Исполнилось мне тогда 55.

И я уже считал себя мастером. Больше всего ценя тогда в людях мастерство. Мать моя — и та признала, что пусть попом я не стал, меня все уважают. Как минимум за мастерство. Даже Лаврентий.

А Кеке впервые тогда и приехала ко мне в Кремль из лаврентиевой Грузии. И принесла в мне подарок мой старый шарф и мои же старые книги. За которые меня из семинарии и погнали.

А изъяли их у меня при обыске. Про Дарвина, например. Про Маркса. Но больше всех рассердила их другая, — про Христа. Ренан её написал. Француз. Мне до сих пор кажется, что он очень точно всё об Учителе поведал. Так я нашему ректору на допросе и сказал.

Но тот рявкнул при свидетелях, что точность — ещё не правда.

Разгневал его, однако, не француз, а я. Книгу ректор так и не прочёл. Только обложки. На передней было сказано, что Ренан предлагает новый взгляд на Иисуса.

Новое тоже не может быть правдой, объявил ректор, но щёлкнул при этом по задней обложке. Где был мой стишок. Я сочинял его на уроке и записал на обложке. Про луну. Но ректор заподозрил, что — не только про неё:

Плыви, как прежде, неустанно над скрытой тучами землёй, Своим серебряным сияньем развей тумана мрак густой. К земле, подобной человеку заснувшему, любя, склонись, Пой колыбельную Казбеку, стремящемуся только ввысь. Но не забудь: кто был однажды унижен или обделён, Сравняется с горой, — отважной, высокой мыслью окрылён…

И так далее…

Если бы Кеке разбиралась в поэзии, я бы заподозрил её в злопыхательстве. Подумал бы, что она везла мне эти строчки с недобрым умыслом. Напомнить, что я не всегда мастером был. Или — что не во всём есть.

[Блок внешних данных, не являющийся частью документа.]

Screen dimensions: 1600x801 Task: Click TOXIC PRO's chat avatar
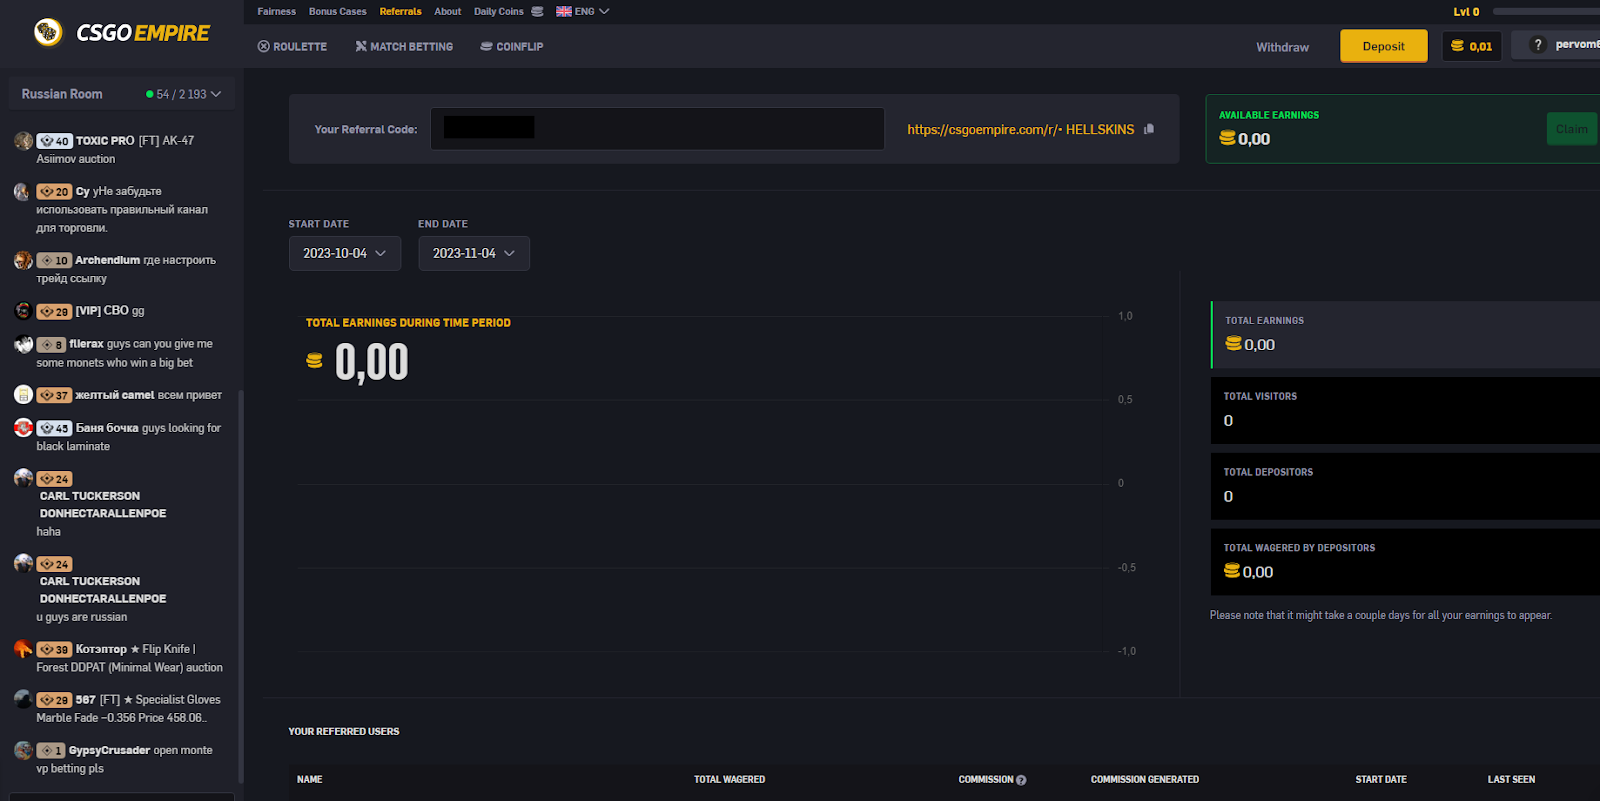tap(23, 141)
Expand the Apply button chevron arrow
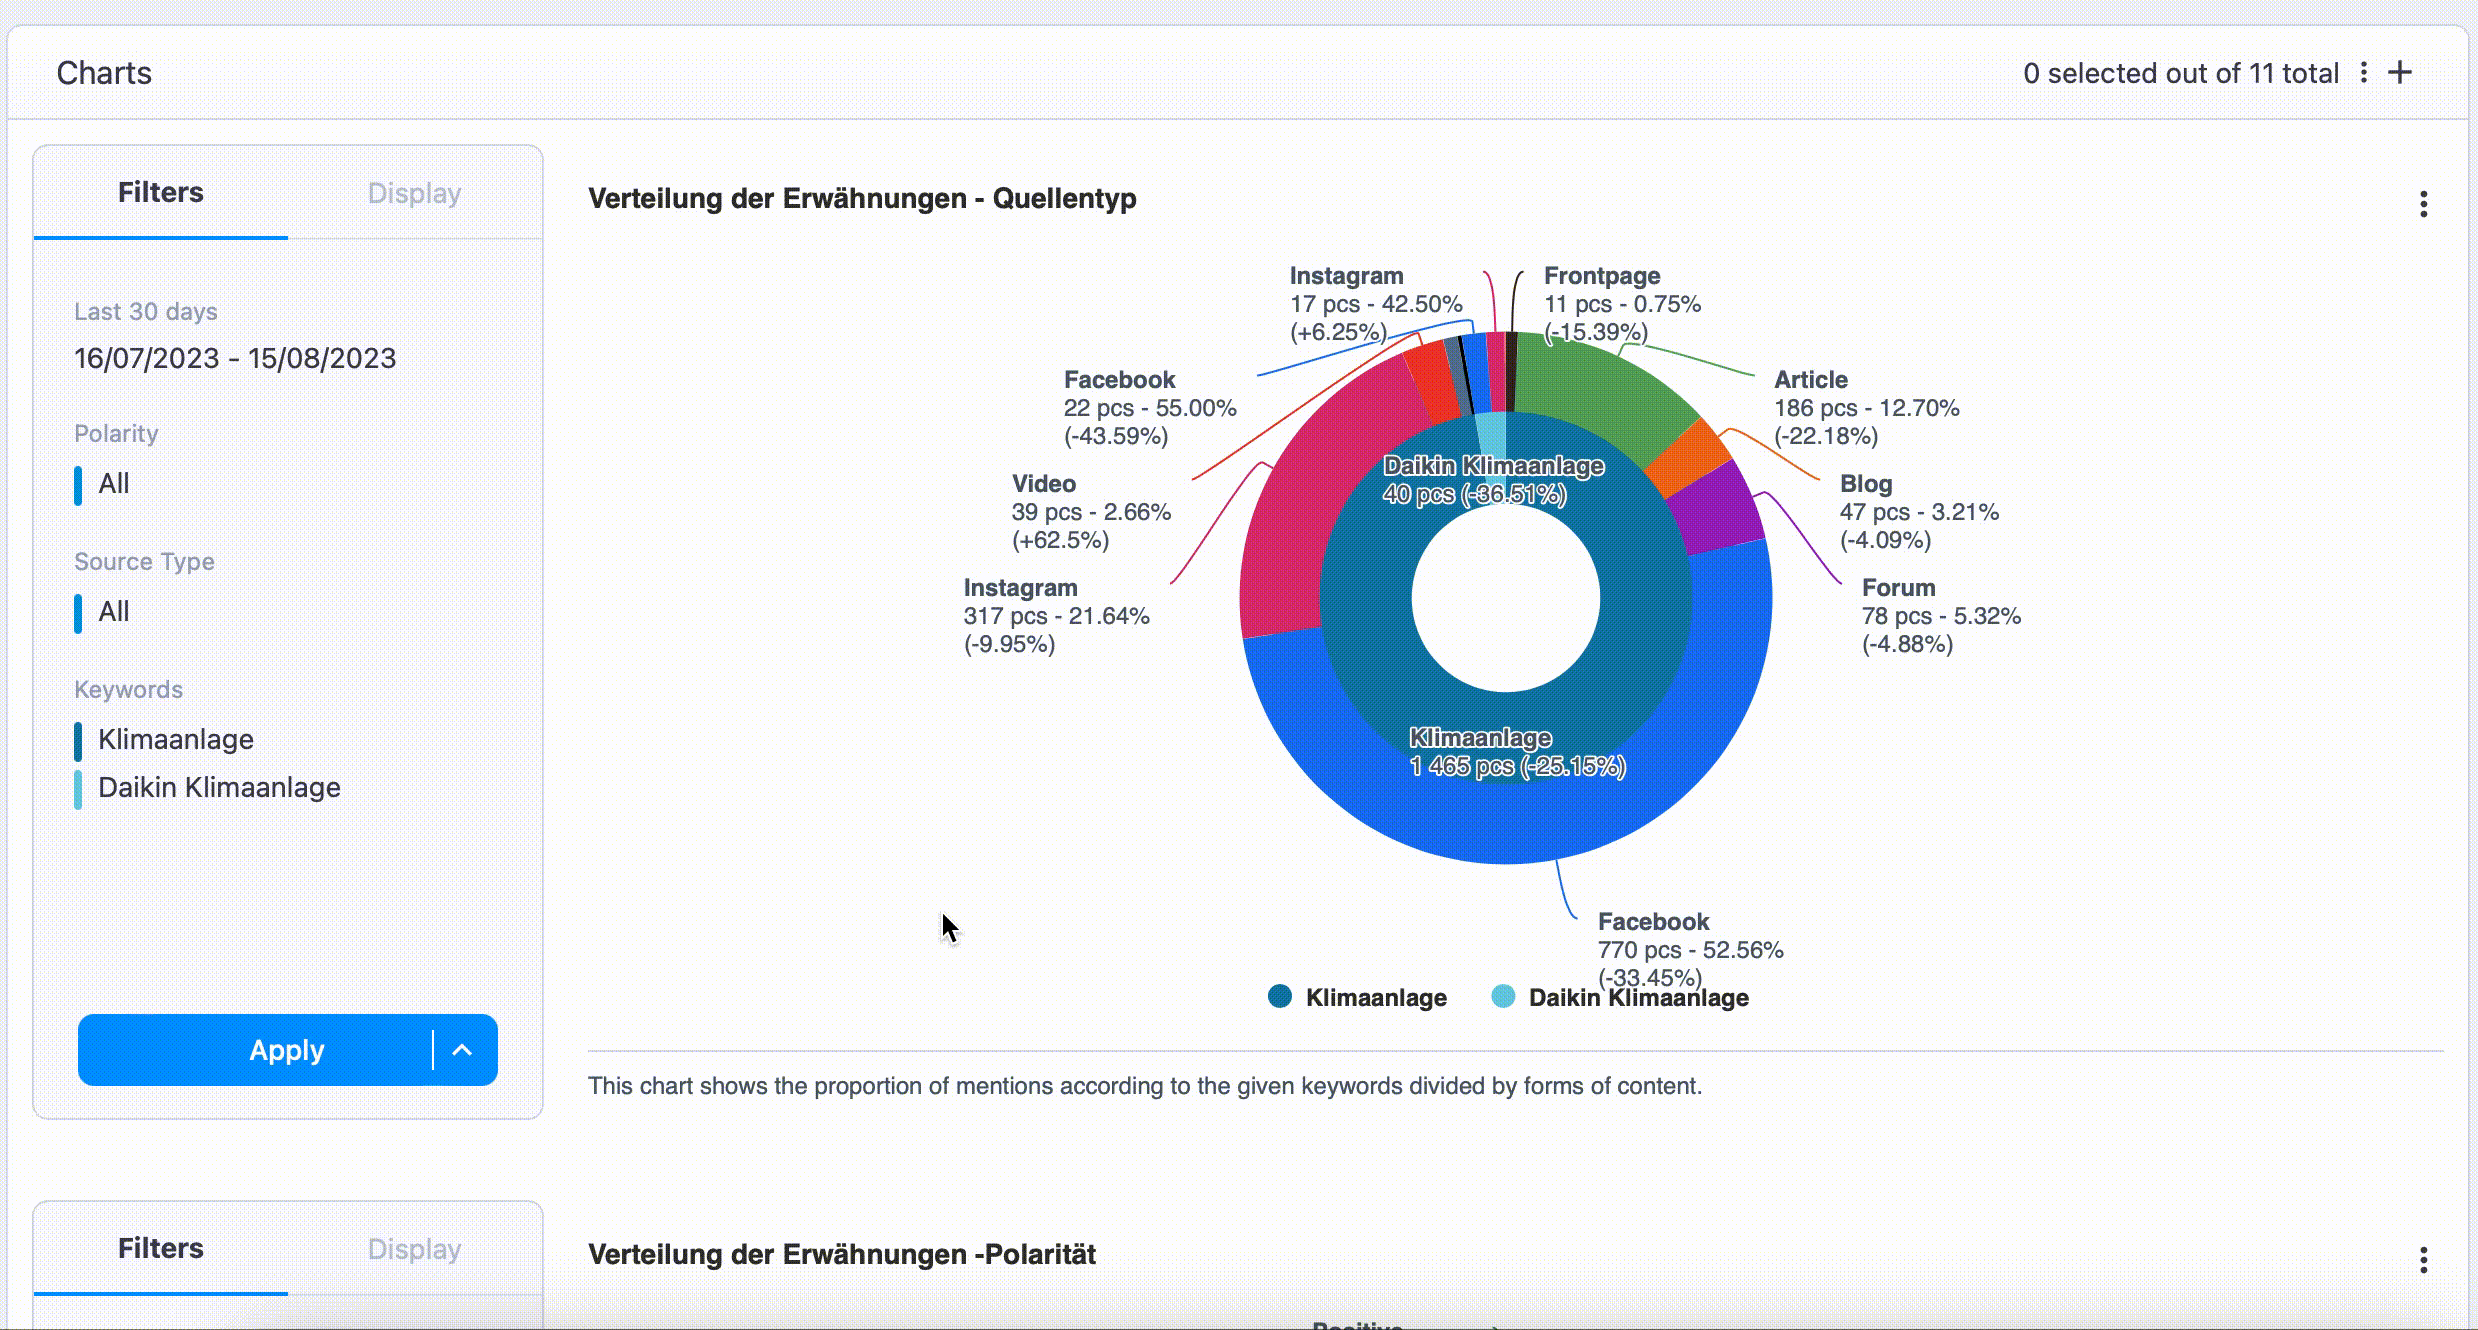This screenshot has height=1330, width=2478. 462,1050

Или — что жизнь мне не удалась. И не потому, что не стал кем собирался, — священником. Служителем этого мира. А потому, мол, что не стал кем мечтал, — поэтом или писателем. Беженцем из него. И творцом другого.

Но я в конце концов — случай особый. Как и Учитель.

Человек так уж гнусно устроен, что не может быть счастлив, если все другие тоже счастливы. Впрочем, в этой мере путь к счастью открыт каждому, ибо счастья на свете меньше, чем людей.

Его на всех никогда не хватало. Даже когда людей на свете было всего четыре. Мать с отцом и два сына.

Да, быть может, я тоже устроен как все. Но если счастье заключается не столько в нём самом, сколько в достижении его, — я не смогу быть счастливым, пока не станут ими все.

У меня и работа такая. То есть — такая ответственность. В отличие от того же Учителя, от кого никто ничего не ждал и не требовал. Он добровольцем был. Хотя и мне мою работу не навязывали…

Но это всё-таки работа. И трудная. Никогда прежде такой работы не было. А потому нельзя отрицать, что если не раньше, то в 55 лет я её делал уже как мастер.

Но оказалось, что не все меня уважают. Меня вдруг взяли и оскорбили. Причём, свои же. Поэт.